Records for the task:

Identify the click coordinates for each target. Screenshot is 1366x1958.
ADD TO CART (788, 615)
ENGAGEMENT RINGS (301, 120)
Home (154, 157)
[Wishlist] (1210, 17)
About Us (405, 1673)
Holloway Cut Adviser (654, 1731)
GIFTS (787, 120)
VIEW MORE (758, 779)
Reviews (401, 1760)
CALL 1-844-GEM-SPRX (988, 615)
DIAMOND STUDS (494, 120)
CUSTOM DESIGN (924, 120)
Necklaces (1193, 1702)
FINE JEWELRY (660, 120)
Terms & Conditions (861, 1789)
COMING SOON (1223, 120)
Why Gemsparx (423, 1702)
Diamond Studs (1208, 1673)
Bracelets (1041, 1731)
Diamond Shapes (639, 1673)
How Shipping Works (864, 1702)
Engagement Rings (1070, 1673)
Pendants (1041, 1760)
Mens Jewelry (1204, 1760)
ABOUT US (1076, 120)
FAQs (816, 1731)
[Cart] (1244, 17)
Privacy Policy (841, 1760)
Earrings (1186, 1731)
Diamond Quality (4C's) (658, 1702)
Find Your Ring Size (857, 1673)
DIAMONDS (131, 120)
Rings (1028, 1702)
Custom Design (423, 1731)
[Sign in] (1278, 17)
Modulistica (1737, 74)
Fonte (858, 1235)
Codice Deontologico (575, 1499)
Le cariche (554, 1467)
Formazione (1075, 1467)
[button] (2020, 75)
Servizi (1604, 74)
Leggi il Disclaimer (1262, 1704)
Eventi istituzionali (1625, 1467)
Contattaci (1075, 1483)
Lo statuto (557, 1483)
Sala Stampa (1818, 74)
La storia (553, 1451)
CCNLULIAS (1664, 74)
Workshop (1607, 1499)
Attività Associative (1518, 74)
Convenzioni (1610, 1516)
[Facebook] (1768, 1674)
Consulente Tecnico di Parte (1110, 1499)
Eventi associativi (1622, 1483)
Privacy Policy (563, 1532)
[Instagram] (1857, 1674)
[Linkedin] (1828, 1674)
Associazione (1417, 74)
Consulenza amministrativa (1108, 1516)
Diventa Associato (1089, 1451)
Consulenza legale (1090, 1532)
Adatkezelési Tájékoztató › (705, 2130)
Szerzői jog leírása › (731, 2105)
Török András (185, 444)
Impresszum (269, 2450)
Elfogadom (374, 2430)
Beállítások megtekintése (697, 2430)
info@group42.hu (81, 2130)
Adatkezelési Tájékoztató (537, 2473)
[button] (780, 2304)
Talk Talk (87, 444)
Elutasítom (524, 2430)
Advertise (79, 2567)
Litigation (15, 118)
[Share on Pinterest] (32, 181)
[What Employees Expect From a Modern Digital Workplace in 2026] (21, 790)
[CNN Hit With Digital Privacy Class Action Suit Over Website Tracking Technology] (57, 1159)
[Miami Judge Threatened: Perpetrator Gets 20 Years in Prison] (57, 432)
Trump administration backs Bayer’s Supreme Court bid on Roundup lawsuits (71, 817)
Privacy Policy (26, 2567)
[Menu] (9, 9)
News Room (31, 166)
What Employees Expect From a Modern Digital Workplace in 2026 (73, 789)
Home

Task instructions: Extract the listing in its entirety and repeat it exactly.

Exercise solution:
Identify the click coordinates for each target. Screenshot is 1366x1958.
ADD TO CART (788, 615)
ENGAGEMENT RINGS (301, 120)
Home (154, 157)
[Wishlist] (1210, 17)
About Us (405, 1673)
Holloway Cut Adviser (654, 1731)
GIFTS (787, 120)
VIEW MORE (758, 779)
Reviews (401, 1760)
CALL 1-844-GEM-SPRX (988, 615)
DIAMOND STUDS (494, 120)
CUSTOM DESIGN (924, 120)
Necklaces (1193, 1702)
FINE JEWELRY (660, 120)
Terms & Conditions (861, 1789)
COMING SOON (1223, 120)
Why Gemsparx (423, 1702)
Diamond Studs (1208, 1673)
Bracelets (1041, 1731)
Diamond Shapes (639, 1673)
How Shipping Works (864, 1702)
Engagement Rings (1070, 1673)
Pendants (1041, 1760)
Mens Jewelry (1204, 1760)
ABOUT US (1076, 120)
FAQs (816, 1731)
[Cart] (1244, 17)
Privacy Policy (841, 1760)
Earrings (1186, 1731)
Diamond Quality (4C's) (658, 1702)
Find Your Ring Size (857, 1673)
DIAMONDS (131, 120)
Rings (1028, 1702)
Custom Design (423, 1731)
[Sign in] (1278, 17)
Modulistica (1737, 74)
Fonte (858, 1235)
Codice Deontologico (575, 1499)
Le cariche (554, 1467)
Formazione (1075, 1467)
[button] (2020, 75)
Servizi (1604, 74)
Leggi il Disclaimer (1262, 1704)
Eventi istituzionali (1625, 1467)
Contattaci (1075, 1483)
Lo statuto (557, 1483)
Sala Stampa (1818, 74)
La storia (553, 1451)
CCNLULIAS (1664, 74)
Workshop (1607, 1499)
Attività Associative (1518, 74)
Convenzioni (1610, 1516)
[Facebook] (1768, 1674)
Consulente Tecnico di Parte (1110, 1499)
Eventi associativi (1622, 1483)
Privacy Policy (563, 1532)
[Instagram] (1857, 1674)
[Linkedin] (1828, 1674)
Associazione (1417, 74)
Consulenza amministrativa (1108, 1516)
Diventa Associato (1089, 1451)
Consulenza legale (1090, 1532)
Adatkezelési Tájékoztató › (705, 2130)
Szerzői jog leírása › (731, 2105)
Török András (185, 444)
Impresszum (269, 2450)
Elfogadom (374, 2430)
Beállítások megtekintése (697, 2430)
info@group42.hu (81, 2130)
Adatkezelési Tájékoztató (537, 2473)
[button] (780, 2304)
Talk Talk (87, 444)
Elutasítom (524, 2430)
Advertise (79, 2567)
Litigation (15, 118)
[Share on Pinterest] (32, 181)
[What Employees Expect From a Modern Digital Workplace in 2026] (21, 790)
[CNN Hit With Digital Privacy Class Action Suit Over Website Tracking Technology] (57, 1159)
[Miami Judge Threatened: Perpetrator Gets 20 Years in Prison] (57, 432)
Trump administration backs Bayer’s Supreme Court bid on Roundup lawsuits (71, 817)
Privacy Policy (26, 2567)
[Menu] (9, 9)
News Room (31, 166)
What Employees Expect From a Modern Digital Workplace in 2026 (73, 789)
Home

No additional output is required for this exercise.